(Extracted data entries)
# # #

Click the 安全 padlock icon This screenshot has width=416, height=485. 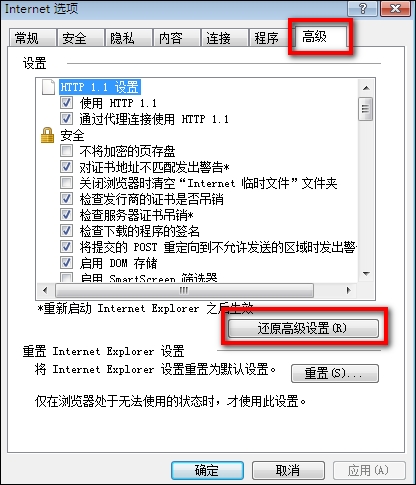47,135
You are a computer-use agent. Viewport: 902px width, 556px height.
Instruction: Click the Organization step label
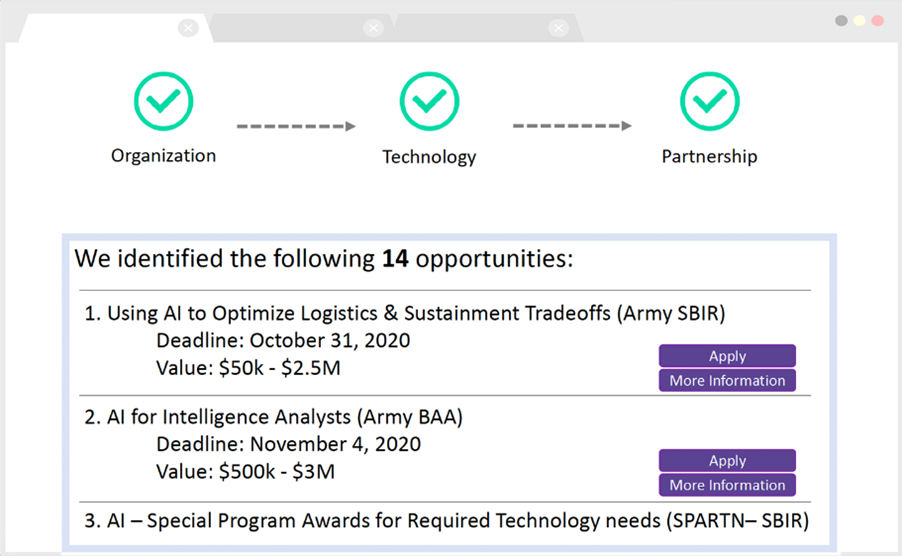pos(163,156)
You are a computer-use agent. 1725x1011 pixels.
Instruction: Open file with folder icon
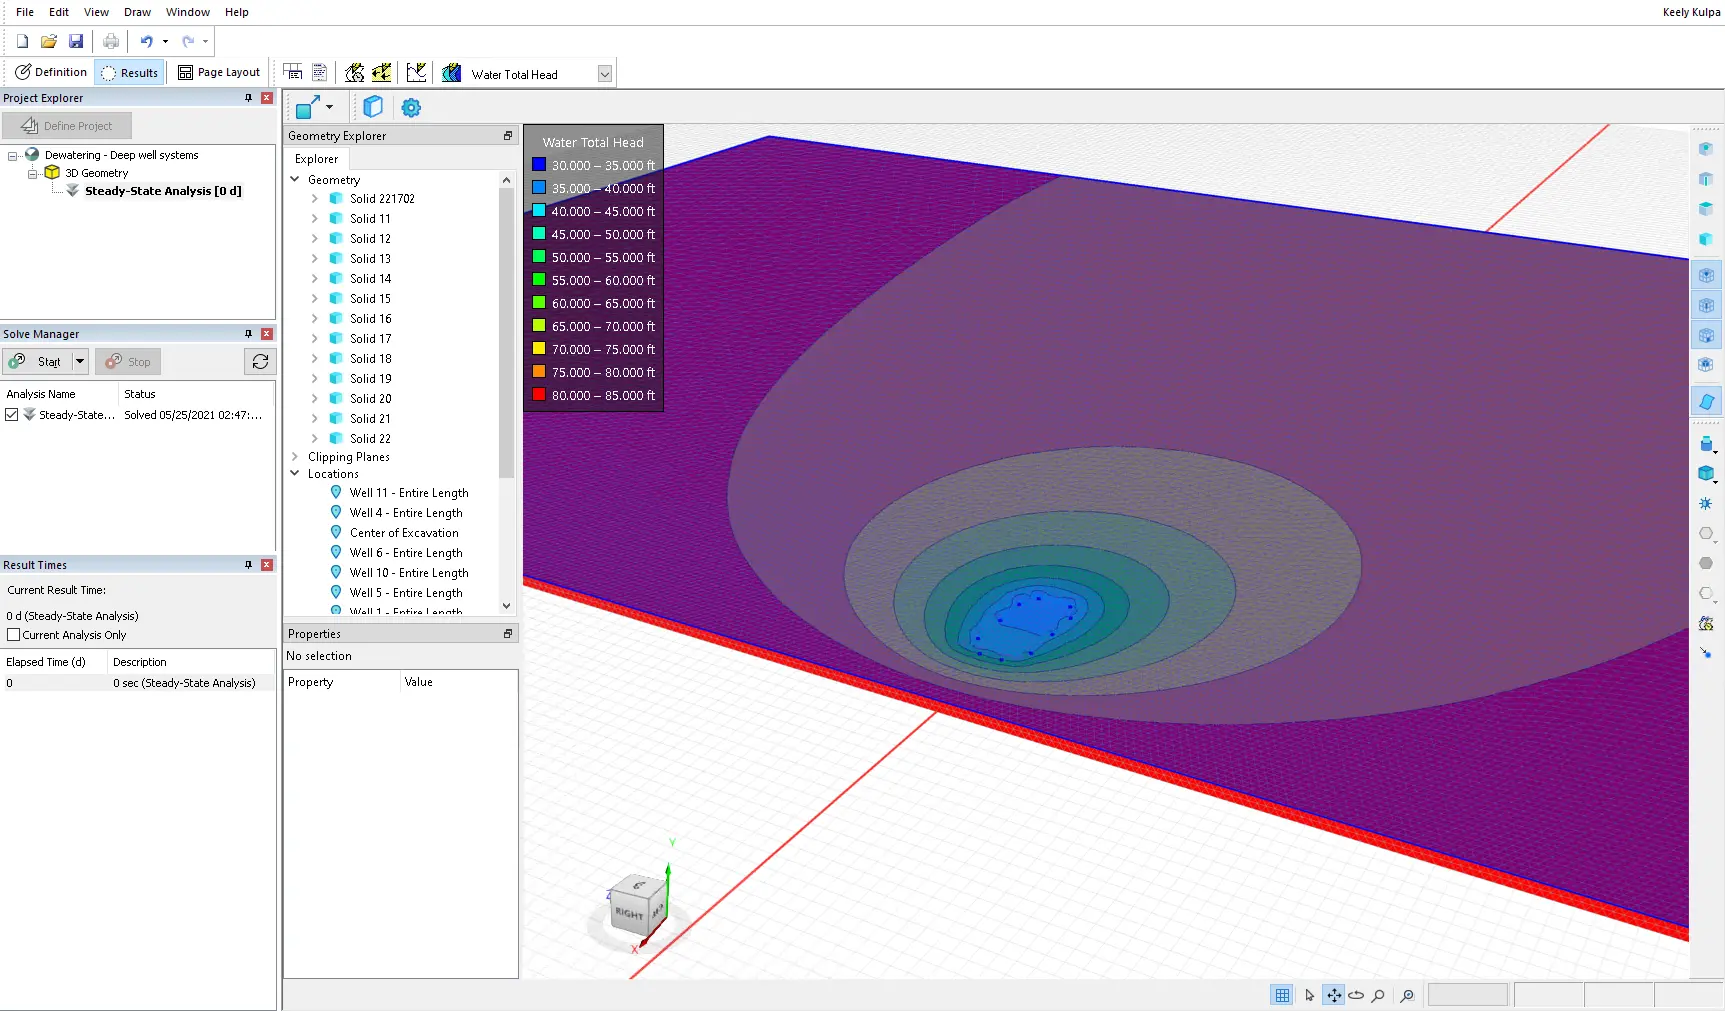click(x=49, y=41)
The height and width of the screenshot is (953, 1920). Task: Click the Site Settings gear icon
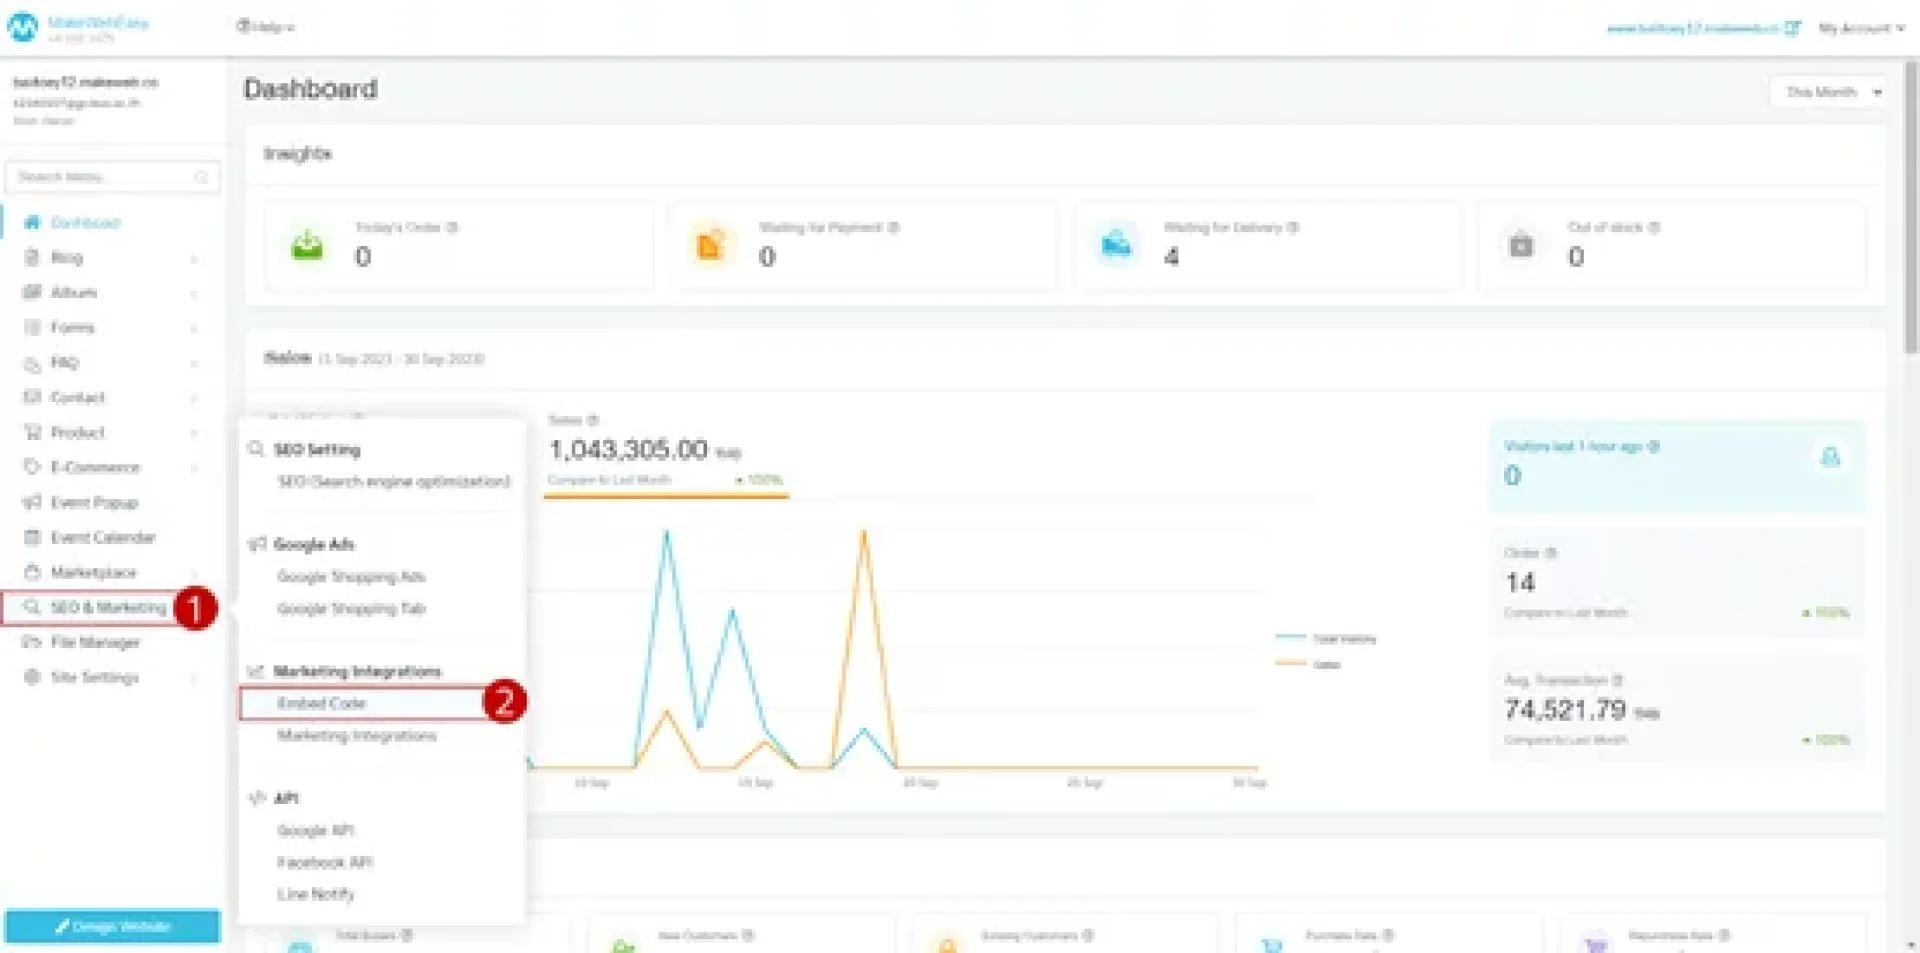(x=32, y=677)
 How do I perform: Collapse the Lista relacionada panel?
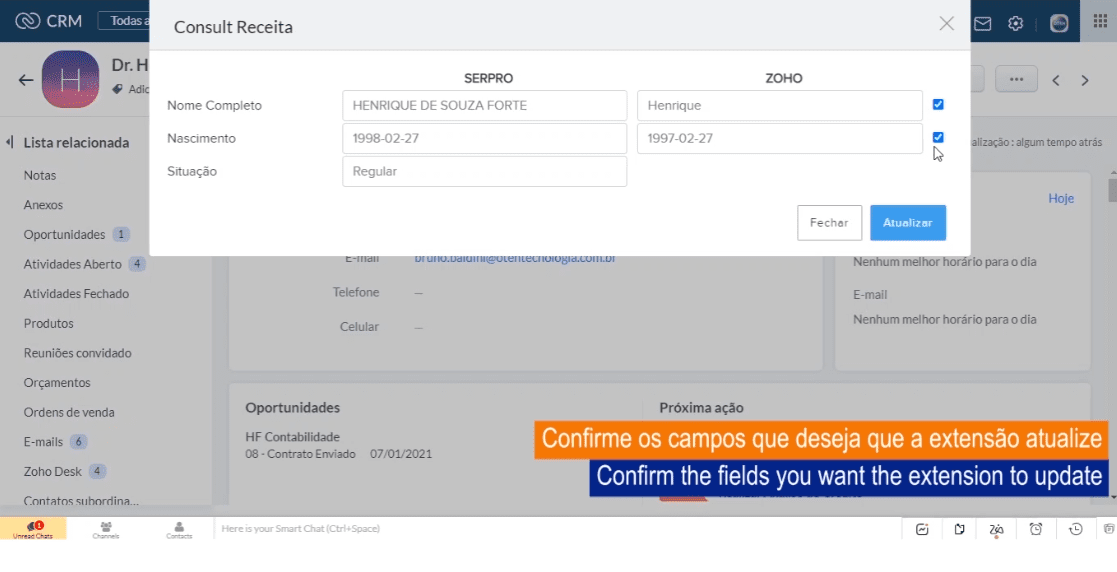coord(10,142)
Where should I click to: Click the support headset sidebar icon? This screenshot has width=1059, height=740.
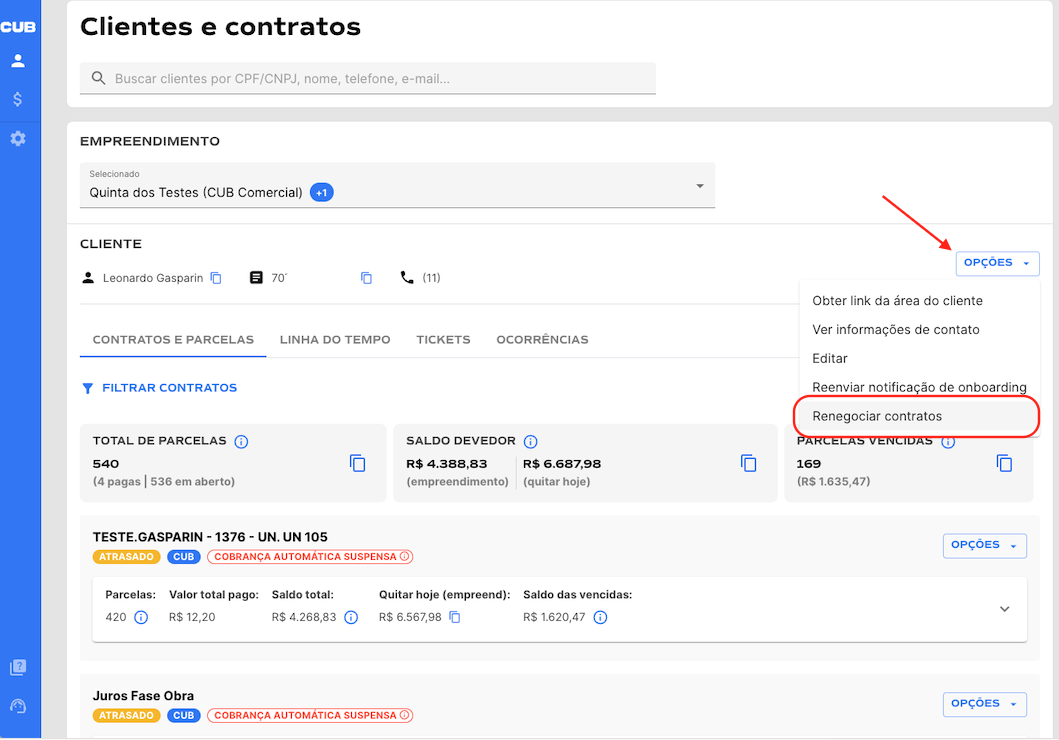pos(18,706)
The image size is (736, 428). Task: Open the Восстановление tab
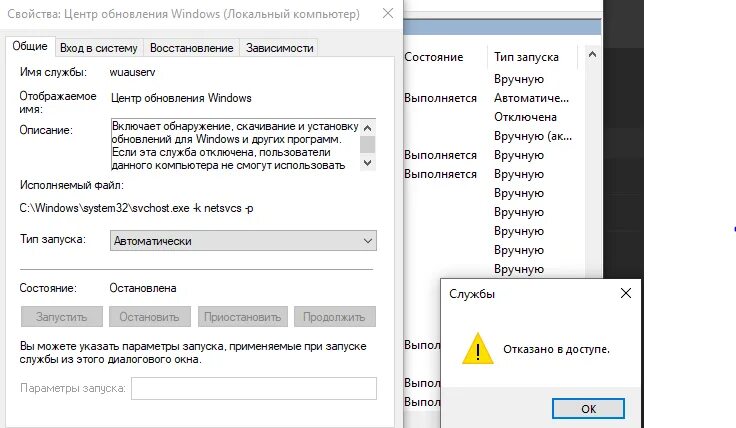[192, 48]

# # #

_Problem requirements_
Lines from the one containing "You are a computer-use agent. 1725x1011" through the end of the entries above, both included, are to be written out exactly; no pictures and no other lines.

_Exercise solution_
You are a computer-use agent. 1725x1011 pixels.
Instruction: Open file with folder icon
click(x=49, y=41)
The height and width of the screenshot is (953, 1920). Task: Click the Site Settings gear icon
(x=32, y=677)
 How do I perform: Collapse the Lista relacionada panel?
coord(10,142)
Where should I click to: Click the support headset sidebar icon? This screenshot has width=1059, height=740.
pos(18,706)
The image size is (736, 428). Task: Open the Восстановление tab
[192, 48]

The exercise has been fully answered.